I also was just reflecting for a moment
about the fact that I think you and I met 20 years ago
when you were a graduate student, by the way, folks.
Jeff is sort of a Kobe Bryant of sorts, although fortunately, he's still
with us in the sense that he went directly from his MD and PhDs, skipped his post-doc,
didn't require one directly to being a faculty member.
Most people don't do that.
They do a five-year post-doc in between weight.
And then I believe he's going to tell me all the places I'm wrong.
And I should just come clean that Jeff is my chair of department at Stanford School of Medicine Department of
Ophthalmology. So for me, I see this as a particularly warming, but also at once unpredictable,
but pure pleasure of an experience to get to learn so much from you, because I don't think we've
had this long to sit down and talk science in a very long time. So thank you for doing that for my own sake. Thank you for
teaching us so much about how to take care of our eye health. And now you can tell me where my
history is wrong. Maybe my hippocampus is degenerating. No, it's been a pleasure over the years. I have
nothing but the warmest memories of of you as a postdoc and me as a graduate student getting to be, you know, nerds in the laboratory 20 years ago, 20 years ago at Stanford in the lab of Ben
Barris and very warm, wonderful feelings about, you know, learning science and how to do science
and making real advances even at that time. And then the fact that we've had the chance to
cross paths in San Diego, again,
at Stanford, collaborate on important projects having to do with, you know, developing new
ways of measuring diseases, developing new ways of treating diseases. The idea that we're
going to actually bring forward some of the advances that are lab, that you're a lab,
that other people's labs have been making in neuroprotection, in diseases like glaucoma and macadargeneration,
in regeneration of the optic nerve, of the retina.
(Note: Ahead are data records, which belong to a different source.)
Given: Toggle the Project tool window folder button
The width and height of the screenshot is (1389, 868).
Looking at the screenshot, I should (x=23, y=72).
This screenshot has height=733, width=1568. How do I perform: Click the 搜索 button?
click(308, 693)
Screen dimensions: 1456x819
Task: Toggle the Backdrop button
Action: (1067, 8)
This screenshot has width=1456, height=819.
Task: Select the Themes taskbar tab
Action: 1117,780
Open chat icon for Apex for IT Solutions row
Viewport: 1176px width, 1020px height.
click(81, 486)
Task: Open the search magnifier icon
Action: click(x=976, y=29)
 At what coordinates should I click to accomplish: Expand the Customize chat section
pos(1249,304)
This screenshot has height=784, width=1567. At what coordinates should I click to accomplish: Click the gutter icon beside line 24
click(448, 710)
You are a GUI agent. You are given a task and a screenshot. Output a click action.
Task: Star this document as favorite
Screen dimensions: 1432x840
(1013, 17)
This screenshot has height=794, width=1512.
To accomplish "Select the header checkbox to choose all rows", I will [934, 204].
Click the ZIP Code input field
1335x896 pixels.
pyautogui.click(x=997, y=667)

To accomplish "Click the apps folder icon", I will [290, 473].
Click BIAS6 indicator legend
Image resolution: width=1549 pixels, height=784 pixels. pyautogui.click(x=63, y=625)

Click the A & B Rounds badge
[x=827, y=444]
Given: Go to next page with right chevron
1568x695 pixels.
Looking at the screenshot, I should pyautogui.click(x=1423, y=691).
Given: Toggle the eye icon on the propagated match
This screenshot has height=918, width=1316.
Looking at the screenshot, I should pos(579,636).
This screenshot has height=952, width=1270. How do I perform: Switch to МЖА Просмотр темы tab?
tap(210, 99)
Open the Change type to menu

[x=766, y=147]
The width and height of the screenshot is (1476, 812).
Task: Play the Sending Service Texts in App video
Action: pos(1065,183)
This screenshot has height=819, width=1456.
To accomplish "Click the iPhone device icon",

We're a real close on a lot of those.
This is a major topic of really the cutting edge research
that we're really trying to keep pushing forward
because we know it's so important to patients.
You know, I often joke, you know,
my mother had a sign outside the bathroom. And
it said, remember, how long a minute is depends on what side of the door you're on. And I
really appreciate that like as fast as we're trying to go with our research and moving that
into clinical research, which I think we're doing very effectively in the department, really
working on vision restoration research in the department, really working on vision restoration research
in the department.
I appreciate that as fast as we think we're going,
it's not fast enough for so many patients
who are suffering from these diseases.
So thanks very much for having me on.
It's been a real pleasure reconnecting
over these many important topics.
I really appreciate the chance to talk with you.
Delighted to do it and looking forward to doing it again.
You're an amazing colleague, friend, clinician, and now public health educator.
Thank you.
Thank you for joining me for today's discussion all about I and vision health
with Dr. Jeffrey Goldberg.
I hope you enjoyed the discussion as much as I did.